The term “container breakout” is used to indicate a situation in which a program running inside a Docker container can overcome isolation mechanisms and gain additional capabilities or access to confidential information on the host. To prevent such breakthroughs, the number of container capabilities by default is reduced. For example, the Docker daemon runs by default under the root, however it is possible to create a user-level namespace or to remove potentially dangerous container capabilities.
Best practices
Capabilities, which the application doesn’t need should be removed.
- CAP_SYS_ADMIN is especially dangerous in terms of security, since it gives the right to perform a significant number of superuser-level operations: mounting file systems, entering core namespaces, ioctl etc.
- To have container capabilities equivalent to regular user rights, create an isolated user namespace for your containers. If possible, avoid running containers with uid 0.
- If you still cannot do without a privileged container, make sure that it is installed from a trusted repository.
Closely monitor cases of mounting potentially dangerous host resources: /var/run/docker.sock), / proc, / dev, etc. Usually, these resources are needed to perform operations related to the basic functionality of containers. Make sure that you understand why and how you need to limit the access of processes to this information. Sometimes just setting the read-only mode is enough. Never give write permission without making sure why it is needed. In any case, Docker uses copy-on-write to prevent changes that occur in the running container from getting into its base image and potentially into other containers that will be created based on this image.
Examples
The root user of the Docker container can create devices by default. Probably you want to disallow this:
# sudo docker run --rm -it --cap-drop=MKNOD alpine sh / # mknod /dev/random2 c 1 8 mknod: /dev/random2: Operation not permitted
Root can also change the permissions of any file. This is easy to verify: create a file under any regular user, run chmod 600 (read and write is available only to the owner), log in as root and make sure that the file is still available to you.
This can also be fixed, especially if you have mounted folders with confidential user data.

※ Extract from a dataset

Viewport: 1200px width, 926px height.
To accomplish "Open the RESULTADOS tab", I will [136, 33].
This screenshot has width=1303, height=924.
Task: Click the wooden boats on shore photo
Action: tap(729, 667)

# sudo docker run --rm -it --cap-drop=DAC_OVERRIDE alpine sh
Create a regular user and go to his home directory. Then:
~ $ touch supersecretfile ~ $ chmod 600 supersecretfile ~ $ exit ~ # cat /home/user/supersecretfile cat: can't open '/home/user/supersecretfile': Permission denied
Many security scanners and malware collect their network packets from 0. This behavior can be disabled in this way:
# docker run --cap-drop=NET_RAW -it uzyexe/nmap -A localhost Starting Nmap 7.12 ( https://nmap.org ) at 2017-08-16 10:13 GMT Couldn't open a raw socket. Error: Operation not permitted (1)
If you create a container without a namespace, then by default, processes running inside the container, from the point of view of the host, will work on behalf of the superuser.
# docker run -d -P nginx # ps aux | grep nginx root 18951 0.2 0.0 32416 4928 ? Ss 12:31 0:00 nginx: master process nginx -g daemon off;
However, we can create a separate user namespace. To do this, add the conf key to the /etc/docker/daemon.json file (be careful, follow the json syntax rules):
"userns-remap": "default"
Restart Docker. This will create the dockremap user. The new namespace will be empty.
# systemctl restart docker # docker ps
Run the nginx image again:
# docker run -d -P nginx # ps aux | grep nginx 165536 19906 0.2 0.0 32416 5092 ? Ss 12:39 0:00 nginx: master process nginx -g daemon off;
Now the nginx process runs in a different (user) namespace. Thus, we are able to improve the insulation of the containers.